### [Work instructions]
Every picture is to be removed, and all the data is to be copied exactly.

### [Data records]
◇ ◇ ◇

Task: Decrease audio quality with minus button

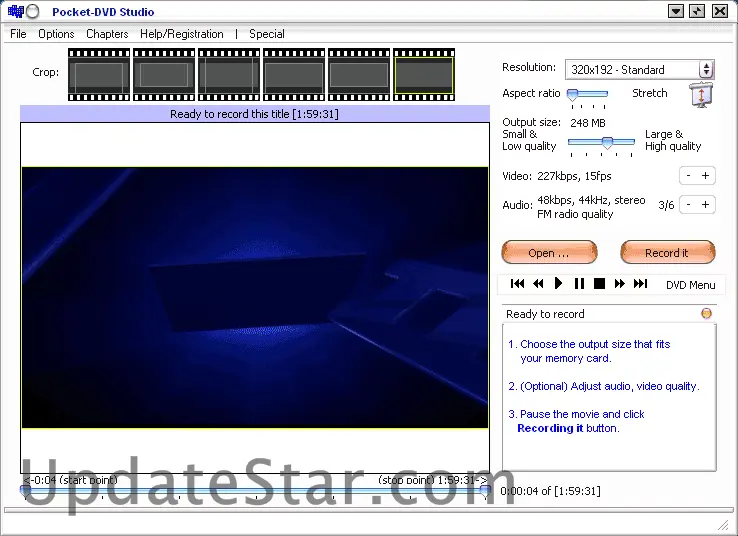Action: pos(687,205)
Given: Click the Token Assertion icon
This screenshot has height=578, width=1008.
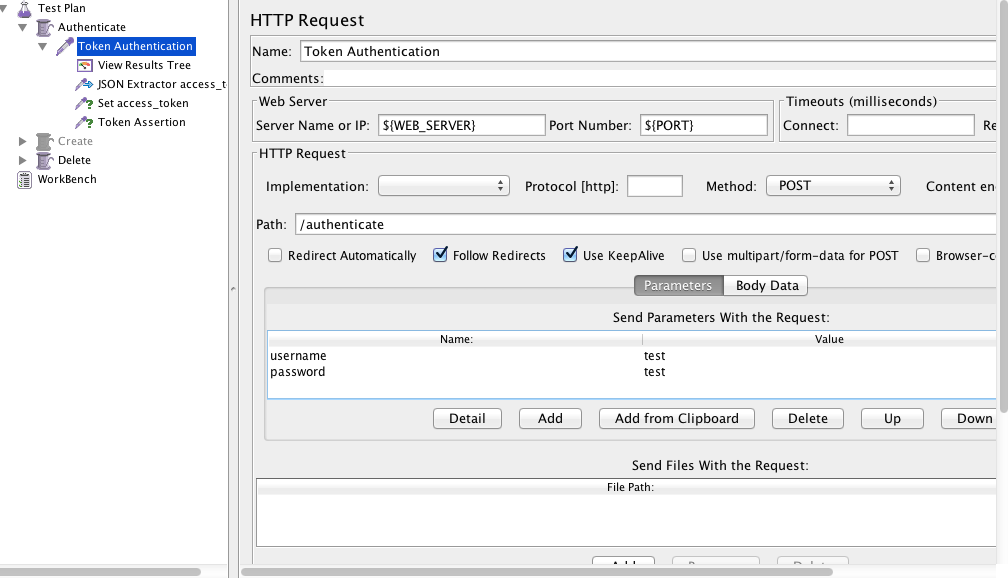Looking at the screenshot, I should 85,122.
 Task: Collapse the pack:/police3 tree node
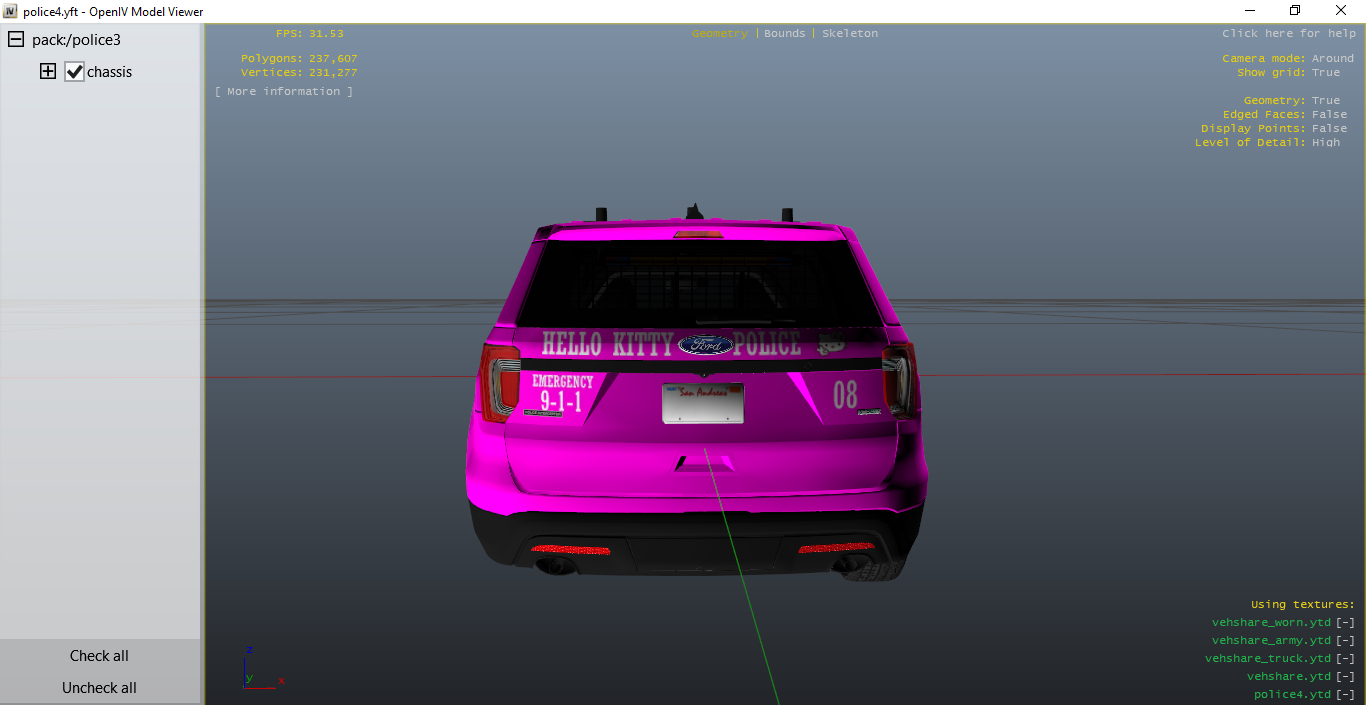[16, 40]
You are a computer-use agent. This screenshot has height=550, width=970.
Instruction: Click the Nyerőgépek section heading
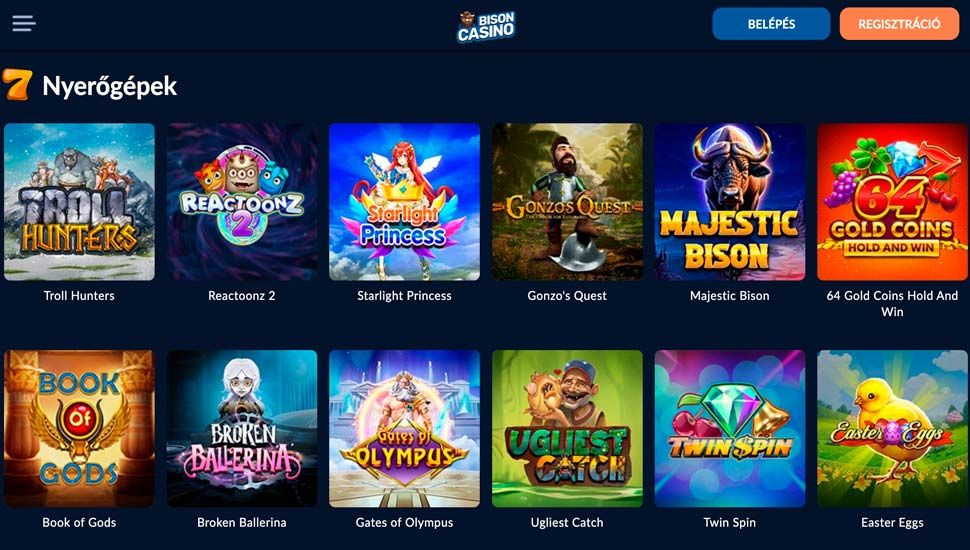click(x=109, y=86)
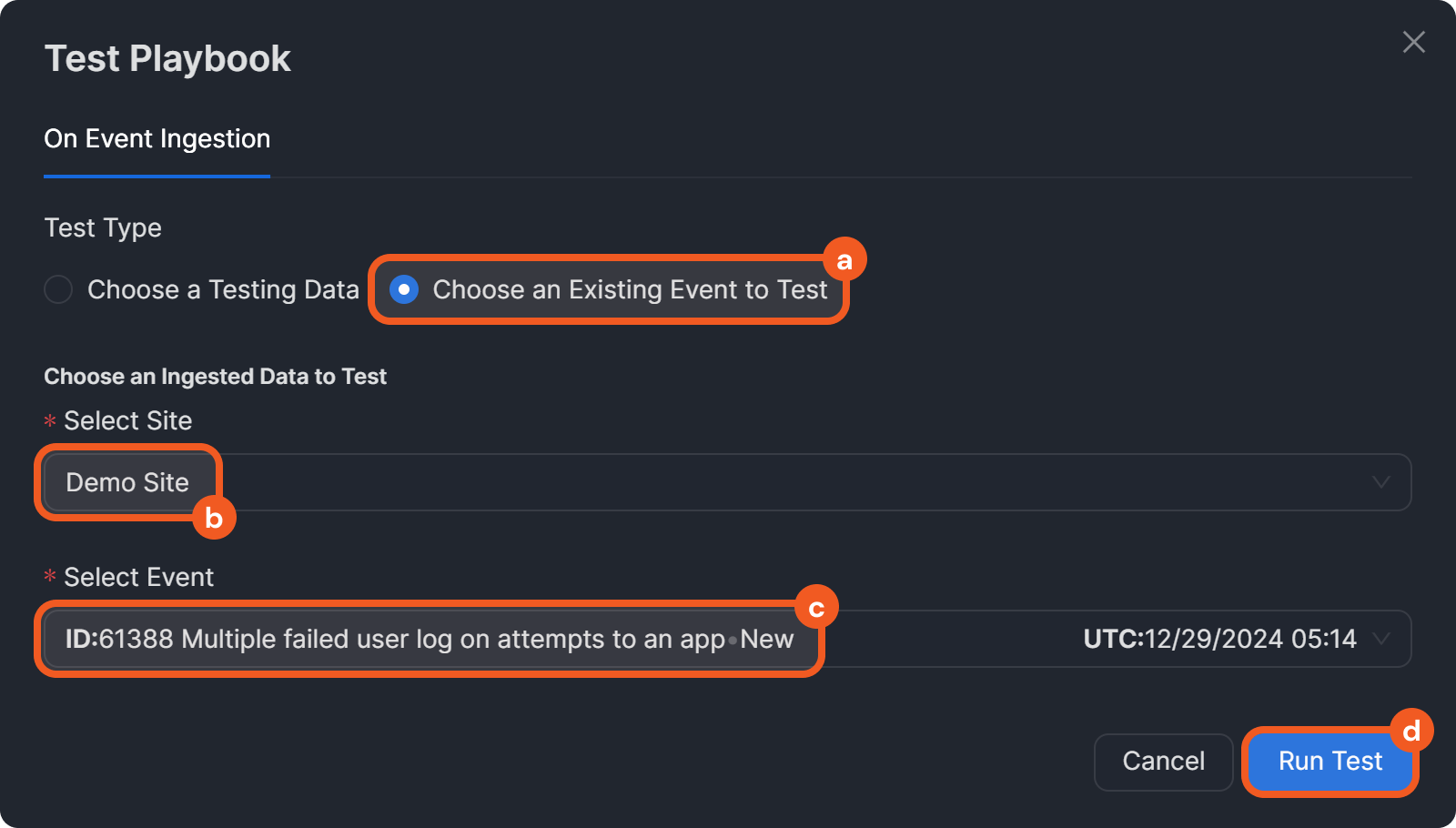Click the Choose a Testing Data label
The height and width of the screenshot is (828, 1456).
223,289
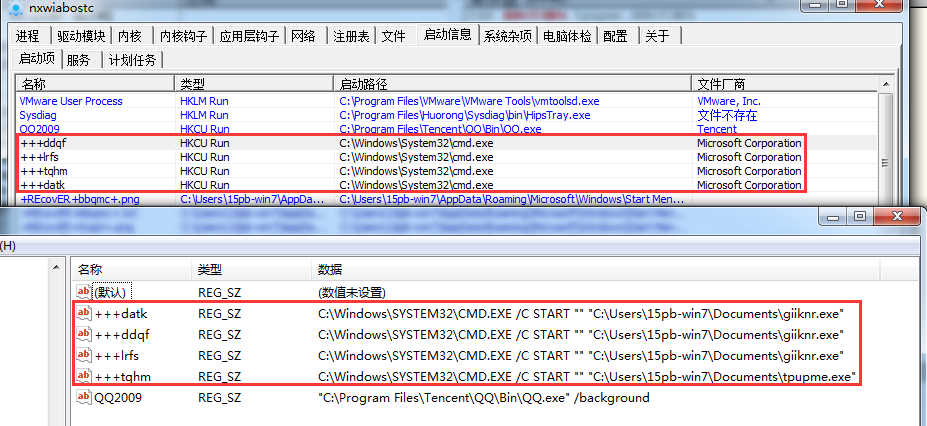Click the nxwiabostc app icon in title bar
The width and height of the screenshot is (927, 426).
(14, 9)
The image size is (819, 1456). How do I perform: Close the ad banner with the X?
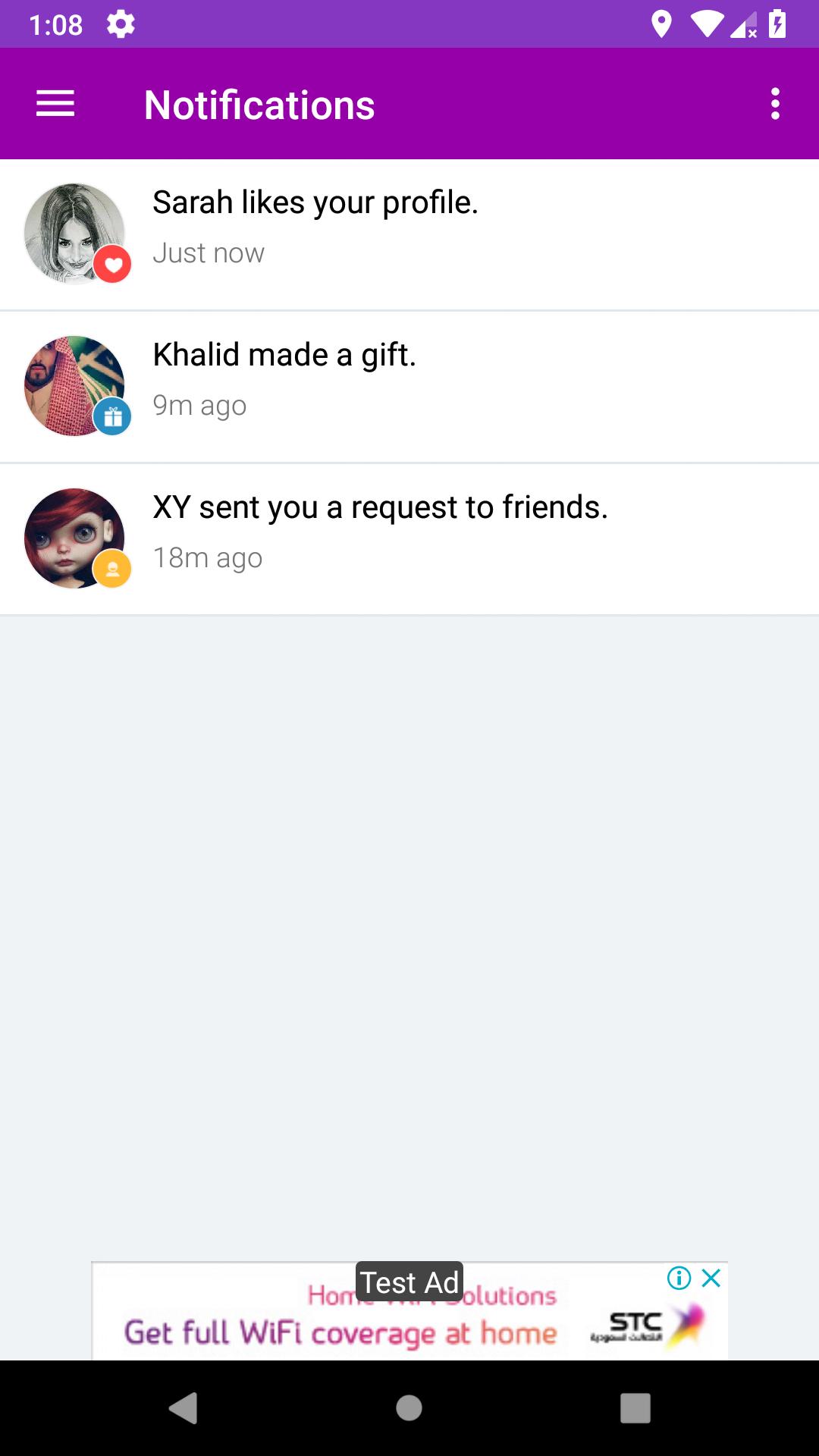click(711, 1279)
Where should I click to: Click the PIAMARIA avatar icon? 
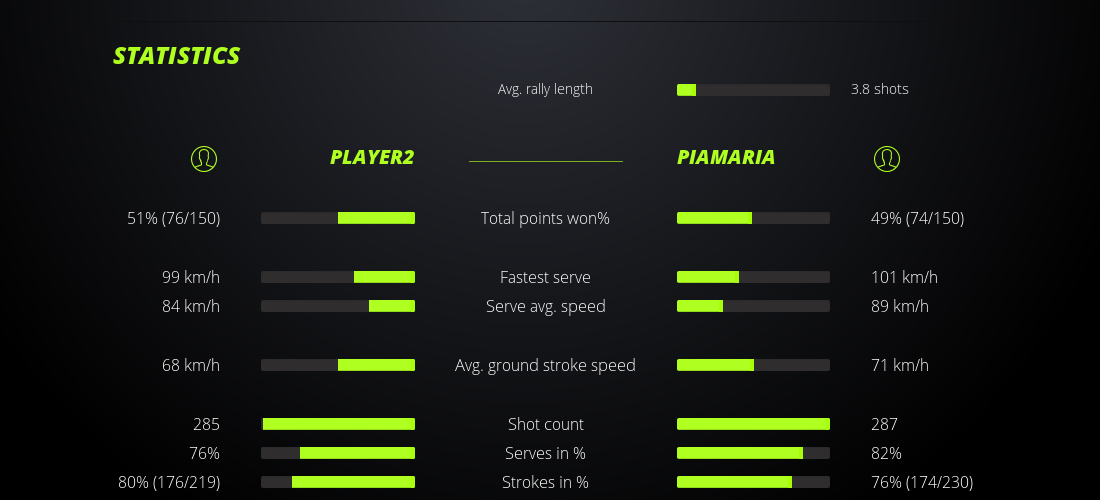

◇ ◇ ◇

### [Written solution]
Task: Decrease audio quality with minus button

Action: pos(687,205)
Given: Click the Token Assertion icon
This screenshot has height=578, width=1008.
Looking at the screenshot, I should 85,122.
 Task: Collapse the pack:/police3 tree node
[16, 40]
You are a computer-use agent. This screenshot has height=550, width=970.
Instruction: Click the Nyerőgépek section heading
click(x=109, y=86)
Click the Choose a Testing Data label
The height and width of the screenshot is (828, 1456).
223,289
Click the nxwiabostc app icon in title bar
The width and height of the screenshot is (927, 426).
(14, 9)
The image size is (819, 1456). How do I perform: Close the ad banner with the X?
click(711, 1279)
Where should I click to: Click the PIAMARIA avatar icon? 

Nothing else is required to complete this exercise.